2.If God is omnipotent, then God has the power to eliminate all evil.
3.If God is omniscient, then God knows when evil exists.
4.If God is morally perfect, then God has the desire to eliminate all evil.
5.Evil exists.
6.If evil exists and God exists, then either God doesn't have the power to eliminate all evil, or doesn't know when evil exists, or doesn't have the desire to eliminate all evil.
7.Therefore, God doesn't exist.
Notice in these steps, whether man is contingent or necessary is irrelevant. The motivation for this is described in the preceding paragraphs. If God is omnipotent, omniscient, and omnibenevolent, he will stop the crime, independent of whether or not the man with the knife has free will. Free will enters the "long tradition" for reasons other than you propose. In the "free-will defense", the crime is justified by the supposed greater necessity of free will, not to absolve the prime mover as the author. If the shorter tradition of Mormon apologetics wishes to redefine the problem of evil more congenial to its precepts, it may do so, but those of us who have an appreciation for the "long tradition" are not so easily impressed. We note your apologetic, and then point out points 1-7 above.
The Mopologetic free-will assumption is inferior to the Christian free-will defense. Consider, man's agency is only half the problem, the other half is the existential evil caused by God putting the elements into motion. Your free-will assumption, if we buy it, only rids God of human evil. From your wiki source, consider this:
Wiki wrote:William L. Rowe's famous example of natural evil: "In some distant forest lightning strikes a dead tree, resulting in a forest fire. In the fire a fawn is trapped, horribly burned, and lies in terrible agony for several days before death relieves its suffering
Both Christian and Mormon invocations of free-will struggle to answer this, but the Christian position has a much better chance of doing so. In the Mormon conception, God is immediately guilty. What does it matter, if through a causal chain going back to God, lightning and fire torture the fawn vs. abuse doled out by an automated puppet? The only way the Mormon constrained by the logic of "author is culpable" to deal with this is to further limit the power of God as creator or even significant to the point where the label of "God" becomes a real stretch.

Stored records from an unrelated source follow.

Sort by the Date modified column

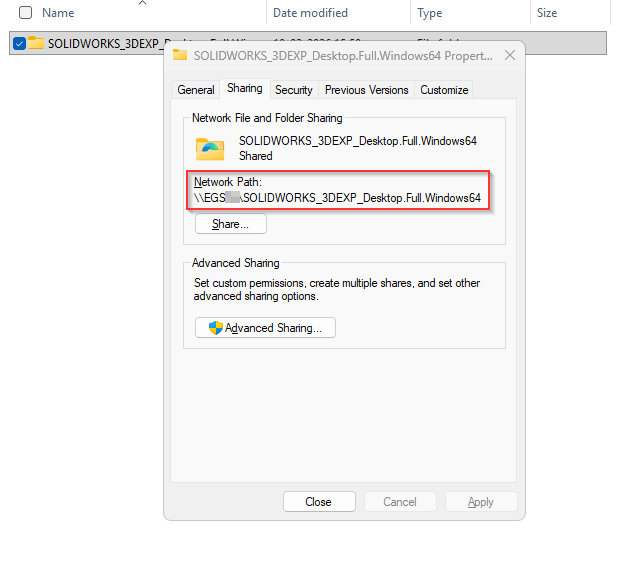point(310,13)
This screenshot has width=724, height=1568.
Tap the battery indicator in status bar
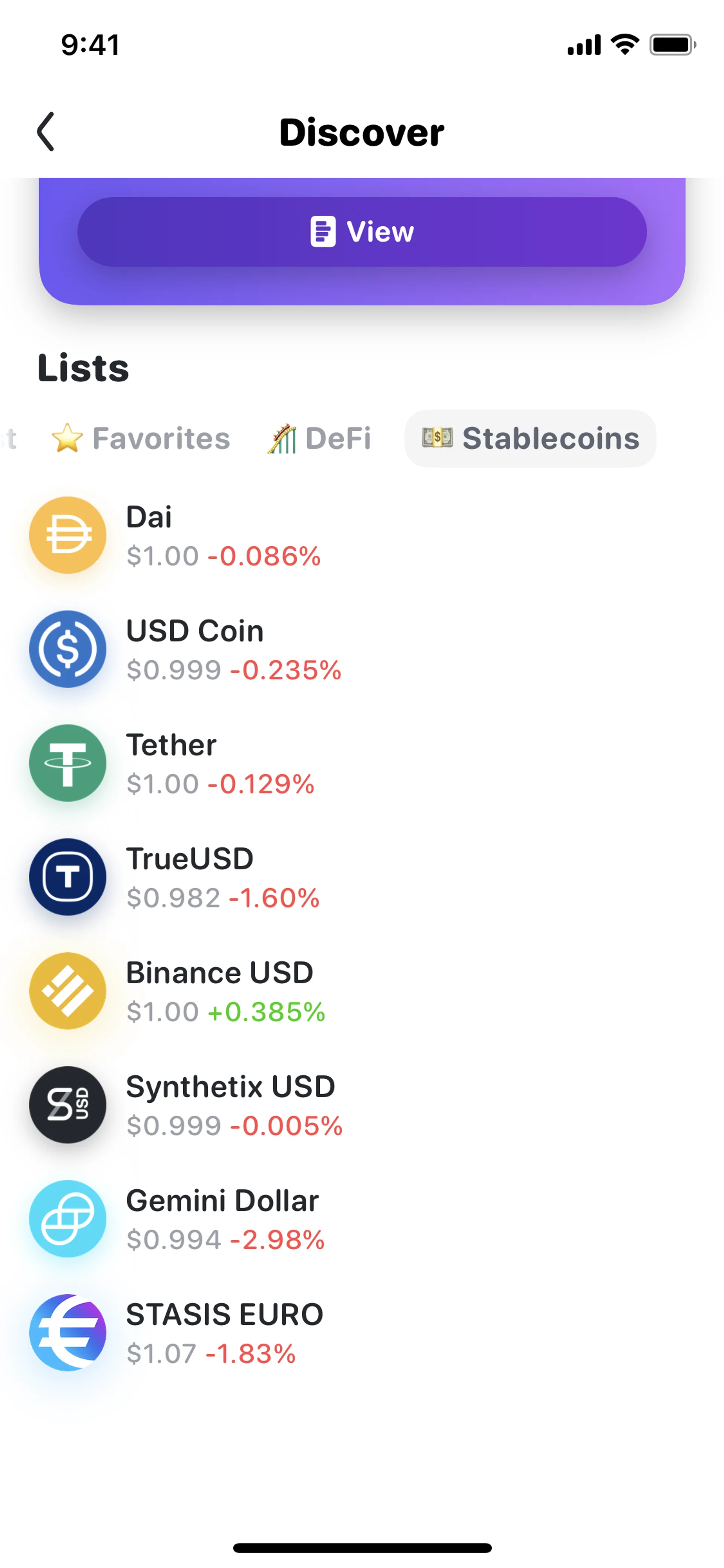(672, 45)
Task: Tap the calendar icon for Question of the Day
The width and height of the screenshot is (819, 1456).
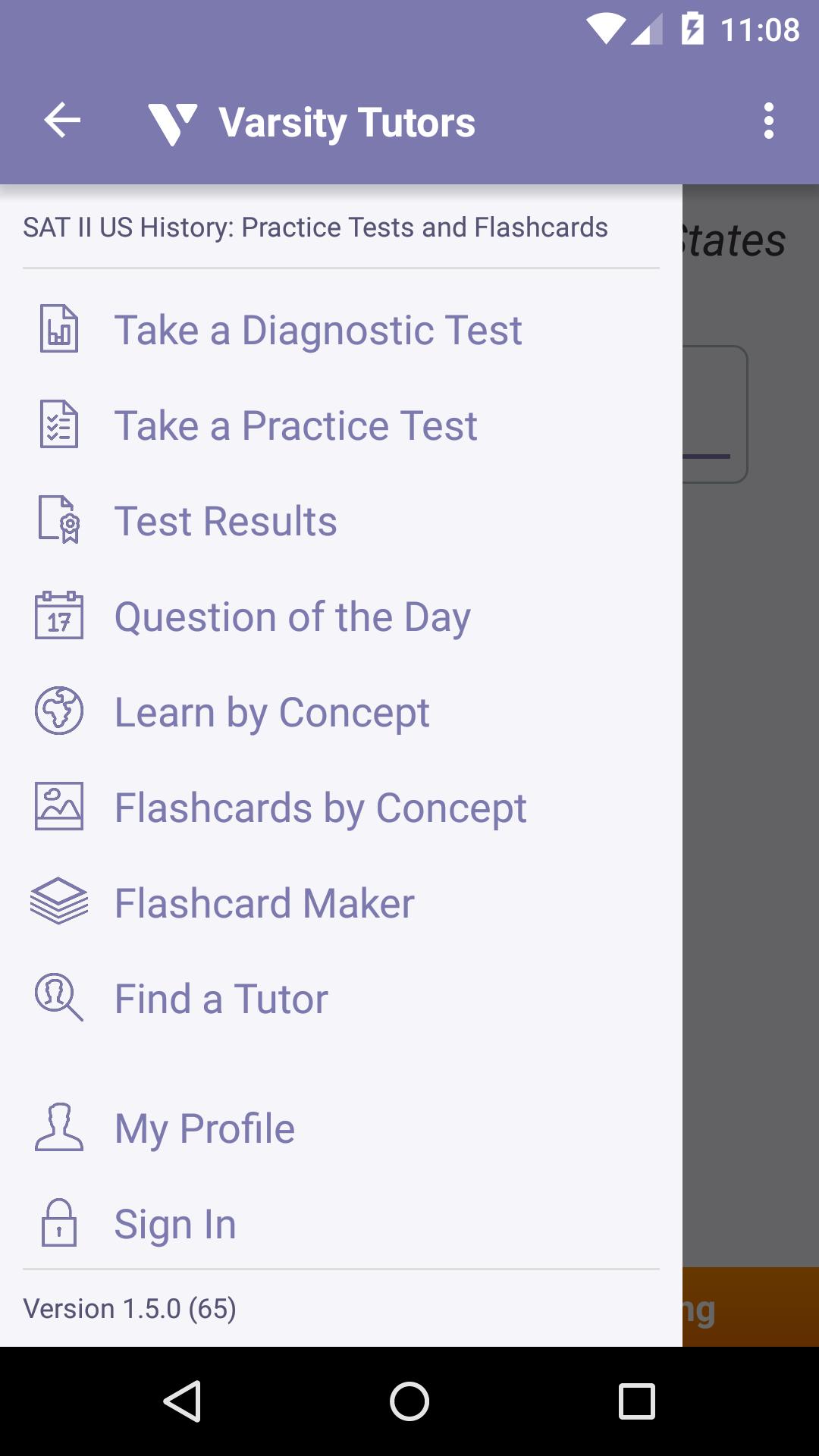Action: point(59,616)
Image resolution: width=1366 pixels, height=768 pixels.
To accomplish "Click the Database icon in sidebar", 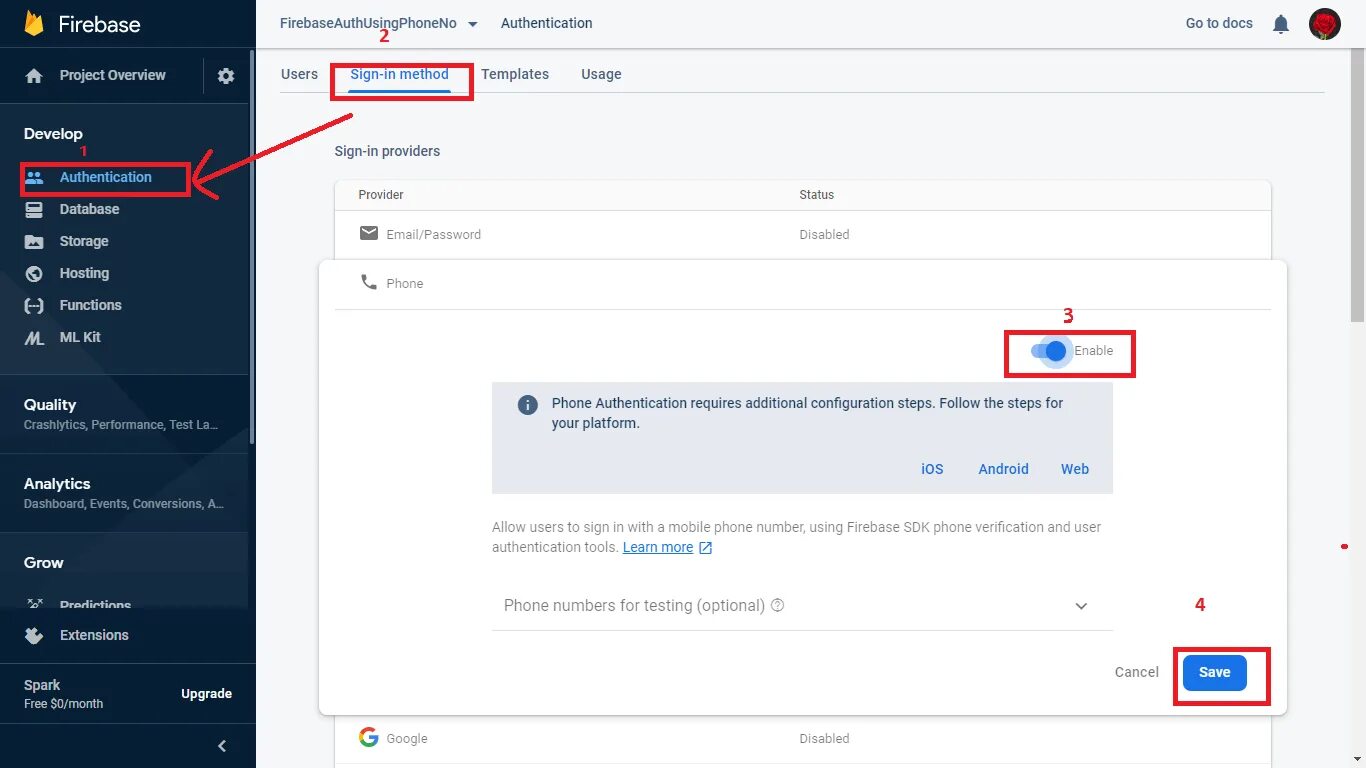I will [34, 210].
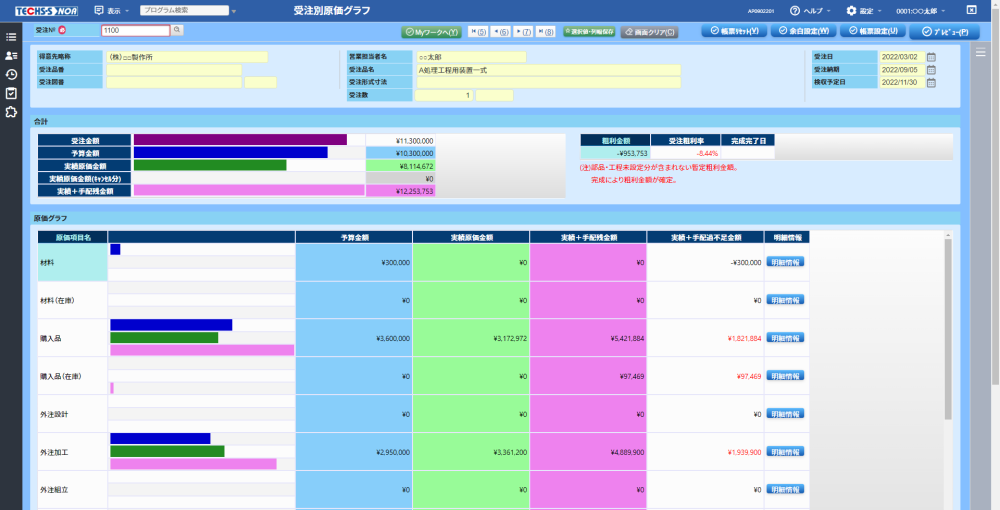
Task: Open calendar picker for 受注日
Action: coord(931,57)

A Christian might get some traction here with "greater good" arguments that revolve around free will. For instance, without the fire, the fireman had no opportunity to exert his free choice and bravely enter the flames, and thus prove his good moral character. In your version, God is flat out guilty of the damage done by the fire since he caused it. If a Mormon wishes to justify natural evil as necessary to the "proving" of man, that route might be open, but it would allow the Christian to use the logic of the free-will defense for human evil, and thus renders the Mormon contribution of "man is necessary" irrelevant.